Para quem já foi despejado até debaixo da ponte, só arte é terapia

Há 5 anos Rone vive pelas ruas e descobriu que pintar é jeito de respirar e ainda ganhar alguns trocados

Aletheya Alves | 21/10/2022 06:35
Roneverson França dos Santos cria e vende seus quadros na Avenida Vereador Thyrson de Almeida. (Foto: Paulo Francis)
Roneverson França dos Santos cria e vende seus quadros na Avenida Vereador Thyrson de Almeida. (Foto: Paulo Francis)

Em cinco anos vivendo pelas ruas de Campo Grande, Roneverson França dos Santos descobriu que para quem já foi despejado até debaixo de “ponte”, só arte é sua terapia. Ao lado do córrego da Avenida Vereador Thyrson de Almeida, ele levantou mais uma vez seu barraco e transformou sua mão em pincel para criar pinturas.

Deixando claro que não é pedinte, Rone diz que continua morando na esquina da Avenida Manoel da Costa Lima porque ali consegue vender seus artesanatos e quadros. Mesmo tendo que dividir o dinheiro que consegue entre a comida do dia e a compra de tintas, ele explica que desde que começou a pintar os dias ficaram menos difíceis.

“Isso aqui é uma terapia enorme. Você vai fazendo, vai pintando e as coisas vão aparecendo. É ruim quando chove porque você perde o que fez, molha tudo, mas mesmo assim eu continuo fazendo”, Roneverson explica.

Sobre como a história teve início, ele conta que começou a pintar há cerca de um ano com outro artista que mora nas ruas, mas que desde o início quis criar seu próprio estilo. “O Meia-Noite foi me ensinando aos poucos. Na escola, na aula de artes eu gostava de desenhar e pintar, mas abandonei isso”.

Ele conta que tomou gosto pela pintura com outro colega que também mora nas ruas. (Foto: Paulo Francis)
Ele conta que tomou gosto pela pintura com outro colega que também mora nas ruas. (Foto: Paulo Francis)
Tintas acabando, pincel gasto e garrafinha com água integram os materiais de Rone. (Foto: Paulo Francis)
Tintas acabando, pincel gasto e garrafinha com água integram os materiais de Rone. (Foto: Paulo Francis)

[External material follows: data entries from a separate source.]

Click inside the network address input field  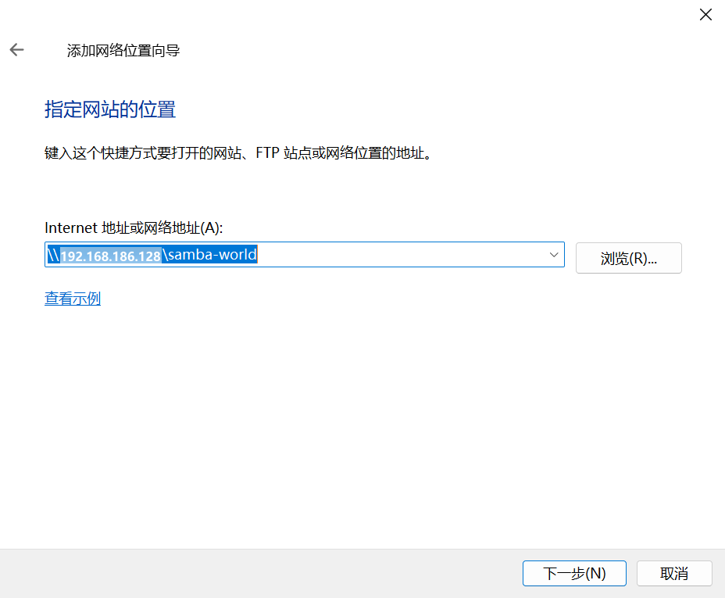click(x=391, y=255)
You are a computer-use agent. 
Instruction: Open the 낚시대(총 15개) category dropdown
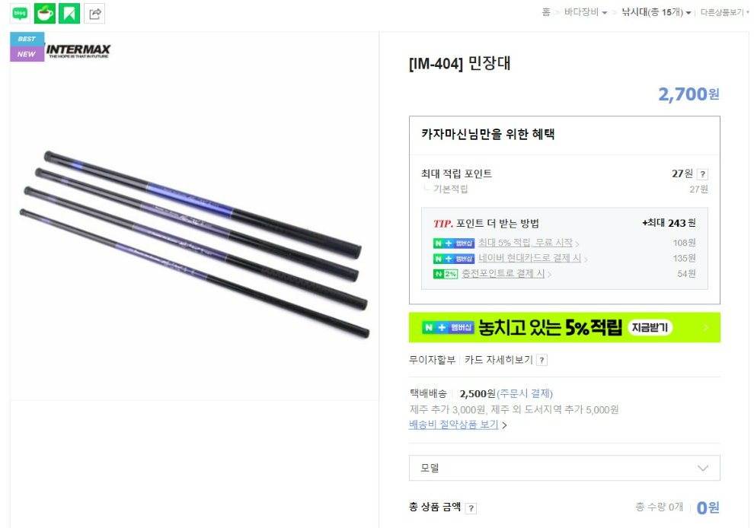(657, 12)
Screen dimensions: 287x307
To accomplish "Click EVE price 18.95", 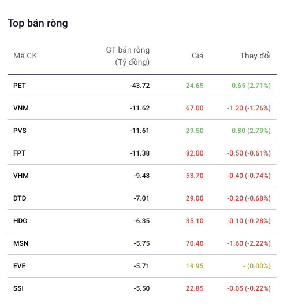I will [x=195, y=266].
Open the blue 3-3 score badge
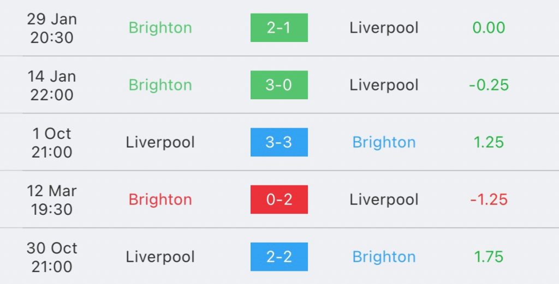559x284 pixels. pyautogui.click(x=279, y=142)
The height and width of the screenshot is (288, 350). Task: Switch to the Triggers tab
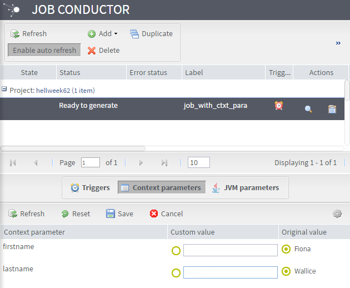(90, 188)
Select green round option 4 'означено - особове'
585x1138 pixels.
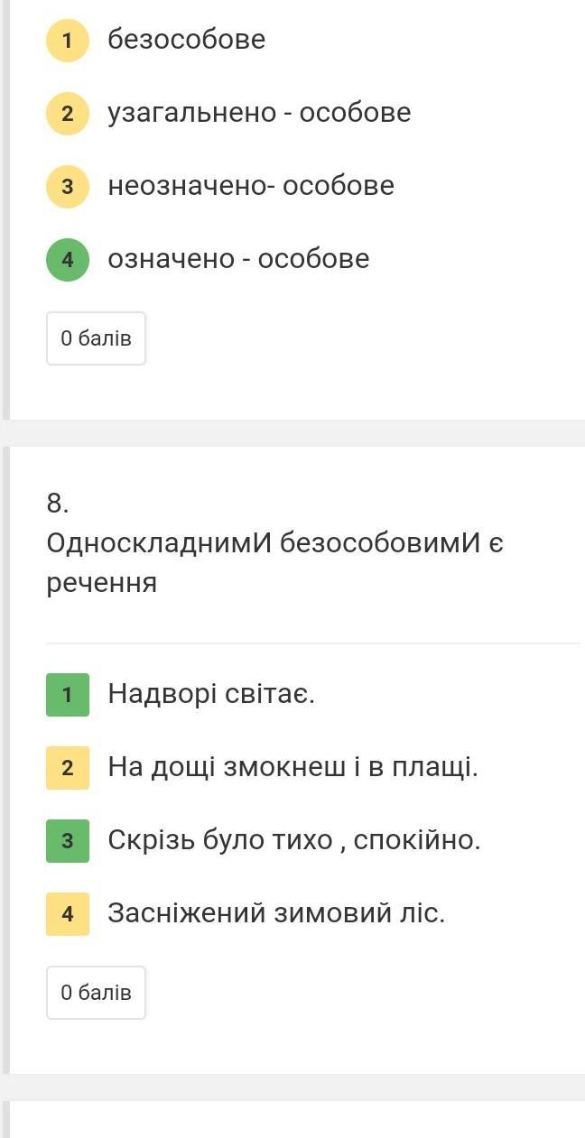[x=68, y=259]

Sem dinheiro para comprar materiais, ele se vira com dois tubos de tinta que conseguiu comprar, o resto de outras que ganhou e um pincel já desgastado. “Eu encontro no lixo pedaço de azulejo, Mdf, coisa de alvenaria e pinto em cima. Tinta é mais difícil, então vou comprando aos poucos. Gosto de passar verniz, mas só ele já é muito caro”, conta Rone.

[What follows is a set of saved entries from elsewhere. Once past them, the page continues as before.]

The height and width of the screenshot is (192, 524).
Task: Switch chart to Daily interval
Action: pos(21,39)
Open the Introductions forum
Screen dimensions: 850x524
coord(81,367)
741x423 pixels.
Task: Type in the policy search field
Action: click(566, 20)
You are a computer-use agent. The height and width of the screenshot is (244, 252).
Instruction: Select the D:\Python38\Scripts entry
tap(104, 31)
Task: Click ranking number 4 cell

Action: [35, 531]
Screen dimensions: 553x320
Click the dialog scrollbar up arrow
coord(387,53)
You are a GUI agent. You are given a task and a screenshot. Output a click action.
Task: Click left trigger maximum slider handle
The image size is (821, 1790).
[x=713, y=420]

Preferindo os dedos ao pincel, o artista explica que se diverte com o processo de criar cada arte. Isso porque ele até tenta começar com algo definido, mas quando percebe o desenho já se tornou outra coisa.

“Eu vou pintando devagar, então na verdade eu nem sei o que vai virar. Jogo a tinta, vou mexendo para lá, mexendo para cá, aí vai ficando pronto. Dos rabiscos vai saindo alguma coisa”, Rone detalha.

Assim como acontece com a pintura, ele conta que imaginava que sua vida fosse tomar um rumo, mas acabou indo para outros bem diferentes. De acordo com o pintor, precisar morar foi causado por uma série de acontecimentos.

Pinturas vão surgindo conforme rabiscos tomam forma. (Foto: Paulo Francis)
Pinturas vão surgindo conforme rabiscos tomam forma. (Foto: Paulo Francis)
Rone aprendeu a preferir usar os dedos como pincéis. (Foto: Paulo Francis)
Rone aprendeu a preferir usar os dedos como pincéis. (Foto: Paulo Francis)

Cinco anos atrás, ele tinha um emprego e havia acabado de se separar da primeira esposa, como ele narra. “Terminei o casamento sem briga, na conversa mesmo e fui para a casa da minha mãe. Comecei a trabalhar, consegui um terreno e estava fazendo minha casa lá. Mas eu precisei viajar para trabalhar fora e quando voltei tinham colocado fogo na minha casa. O bairro era complicado”.

De acordo com Rone, a relação com a mãe tampouco deu certo, por isso ele decidiu tentar a vida pelas ruas. “Primeiro fiquei ali na Ernesto Geisel onde tem mais gente, debaixo da ponte, mas passaram as máquinas ali e tiraram a gente. Eu perdi tudo, até documento. Fui morar em um conjunto de casas, mas não deu certo também e aí a gente acabou voltando para cá”, explica.

Por conseguir uma pequena renda com os artesanatos e quadro que faz, Rone diz que mesmo saindo da avenida, ele voltaria para conseguir manter alguma renda existente. “Eu falei para minha esposa que a gente até pode tentar ir para outro lugar, mas aqui o pessoal conhece a gente e eu consigo vender minhas coisas. Precisa ter dinheiro”.